◆ **AIM OF THE TASK**
Without skipping anything, print all of the data exactly.

◆ **MATERIAL FOR THE TASK**
────
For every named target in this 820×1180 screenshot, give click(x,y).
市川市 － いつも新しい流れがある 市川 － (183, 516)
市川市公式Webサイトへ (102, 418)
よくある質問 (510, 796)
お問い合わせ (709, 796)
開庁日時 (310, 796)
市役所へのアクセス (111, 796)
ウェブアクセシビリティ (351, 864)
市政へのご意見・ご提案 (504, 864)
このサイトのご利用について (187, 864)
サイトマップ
────
◆ **OUTPUT OF THE TASK**
For every named target in this 820×1180 screenshot, give click(x,y).
市川市 － いつも新しい流れがある 市川 － (183, 516)
市川市公式Webサイトへ (102, 418)
よくある質問 (510, 796)
お問い合わせ (709, 796)
開庁日時 (310, 796)
市役所へのアクセス (111, 796)
ウェブアクセシビリティ (351, 864)
市政へのご意見・ご提案 (504, 864)
このサイトのご利用について (187, 864)
サイトマップ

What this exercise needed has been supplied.